Security is one of the primary concerns of financial services organizations and LogicMonitor takes security seriously. The following are just some of the ways LogicMonitor ensures the security of users and the platform itself.

  • Secure Architecture– RBAC, 2FA, and encryption of data in transit and at rest.
  • Secure Data Collection– Only outbound communication is allowed from the LM Collector, data is encrypted with TLS, and LM Collectors are securely locked to the environment.
  • Secure Operations– Collectors based on hardened Linux with perimeter and host-based IPS, operated out of top tier DCs and AWS regions, all with top security measures in place.
  • Secure Practices– Minimal personal data stored, device access credentials stored in memory and never written to disk, and salted one-way hashes used in place of user passwords.
  • Secure Standards– Constant penetration testing ensures maximum security, SOC2 validates our controls for security, high availability, and confidentiality.

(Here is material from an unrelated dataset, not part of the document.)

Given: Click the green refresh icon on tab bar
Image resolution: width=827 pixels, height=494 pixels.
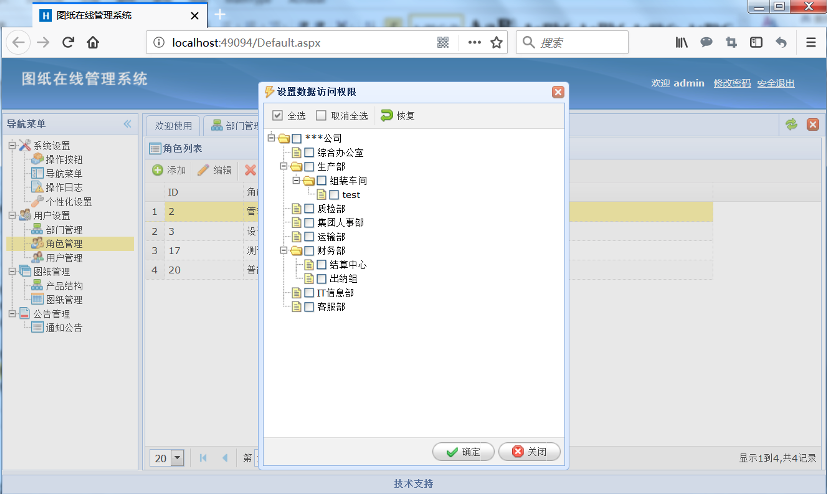Looking at the screenshot, I should [791, 125].
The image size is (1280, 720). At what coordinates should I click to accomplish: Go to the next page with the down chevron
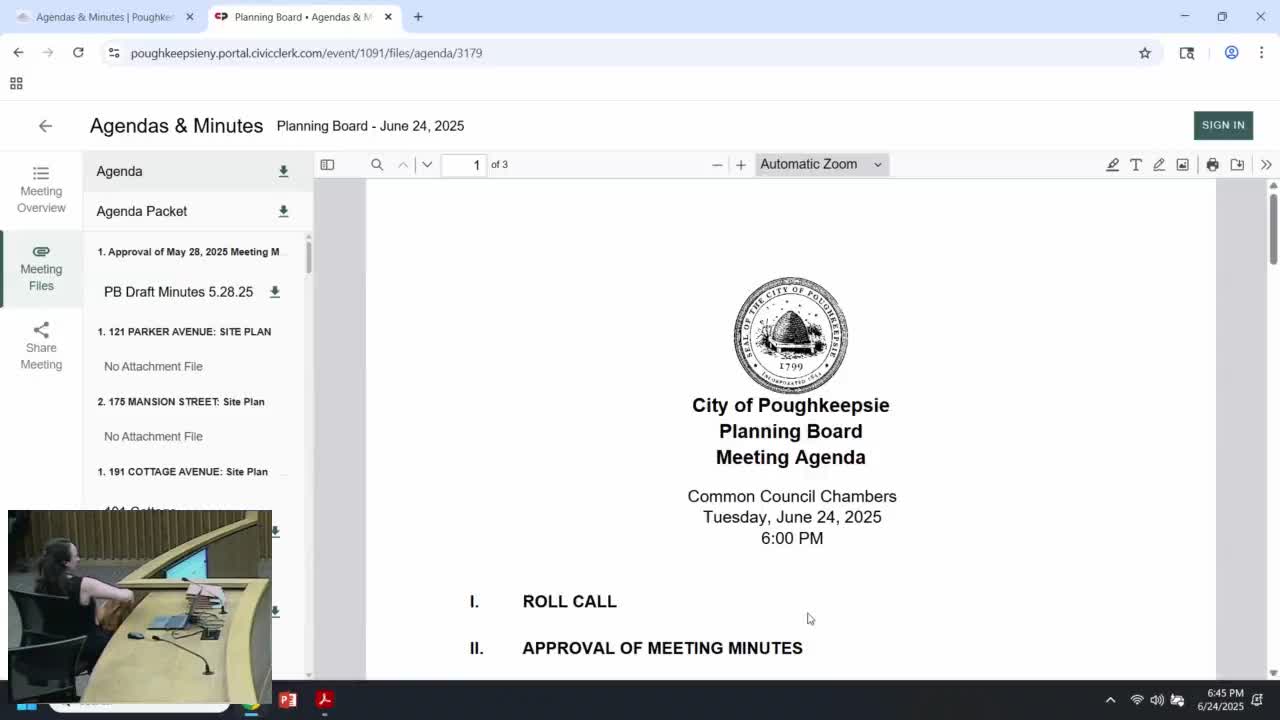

In addition to LogicMonitor’s native platform, by leveraging a secure proxy, user operations teams will retain complete control of communications. This allows users to lock down traffic out of their networks to minimize exposure to external bad actors.

One Platform for Unified Observability – Metrics, Logs, Traces, and Powerful AIOps Capabilities

  • Metrics- The most comprehensive monitoring platform with coverage for more than 2500 different technologies spanning network, cloud, containers, and applications.
  • Logs- Eliminate context switching between IT infrastructure monitoring and log management products by correlating relevant logs with metrics in a single platform with out-of-the-box integrations (or via any custom log source).
  • Traces- Never miss an application error, improve code quality, and diagnose and fix issues faster. Gain insight into the performance of the entire app stack, from code to cloud, to ensure a flawless customer experience in agile environments.

The banking and financial services space has perhaps the most to gain from an accelerated digital transformation. Fintech companies can help more traditional banks and insurers leverage new technologies and differentiated solutions to traditional problems. There are still a lot of legacy systems and technology to be transformed in this sector. The highly regulated nature of the BFSI space makes transformation projects more complicated and time-consuming. 

Banks used to be able to rely on a customer for life, but this is no longer the case with younger generations. The personalization of banking services to provide consumers with custom solutions will help to keep more fickle, young consumers from changing suppliers but this is now a buyers market. It is an exciting time to be in banking as we enter the new industrial revolution and automation, the cloud, and AI provide new opportunities and ways of working.